Task details =>
Each line of the listing must be transcribed exactly, except for the images, which should be excluded.

Material shown =>

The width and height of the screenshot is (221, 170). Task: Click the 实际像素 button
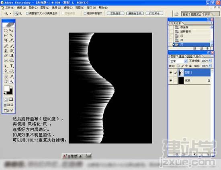pyautogui.click(x=116, y=14)
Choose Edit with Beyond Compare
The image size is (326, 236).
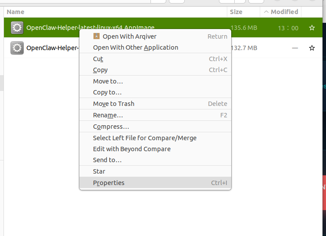click(x=132, y=149)
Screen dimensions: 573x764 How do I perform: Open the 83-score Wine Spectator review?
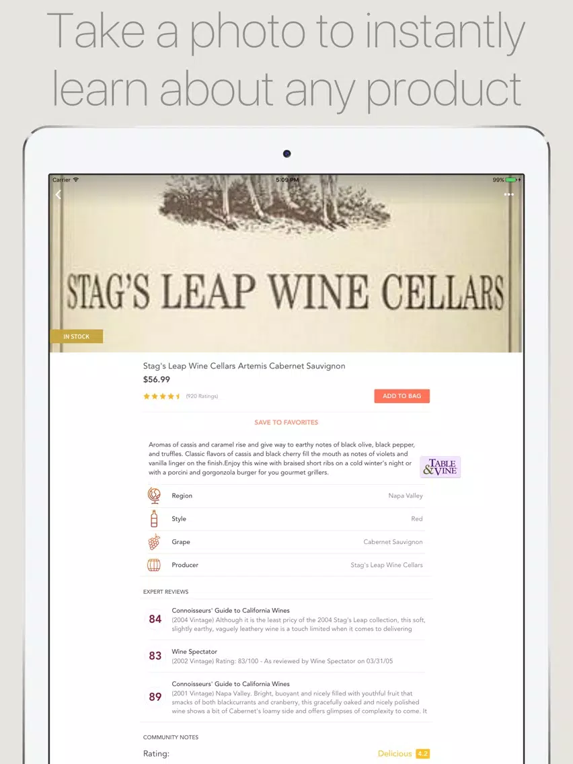(x=286, y=656)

Task output =>
The width and height of the screenshot is (221, 170). Task: Click the 实际像素 button
pyautogui.click(x=116, y=14)
Choose Edit with Beyond Compare
The image size is (326, 236).
click(x=132, y=149)
Screen dimensions: 573x764 How do I perform: Open the 83-score Wine Spectator review?
(x=286, y=656)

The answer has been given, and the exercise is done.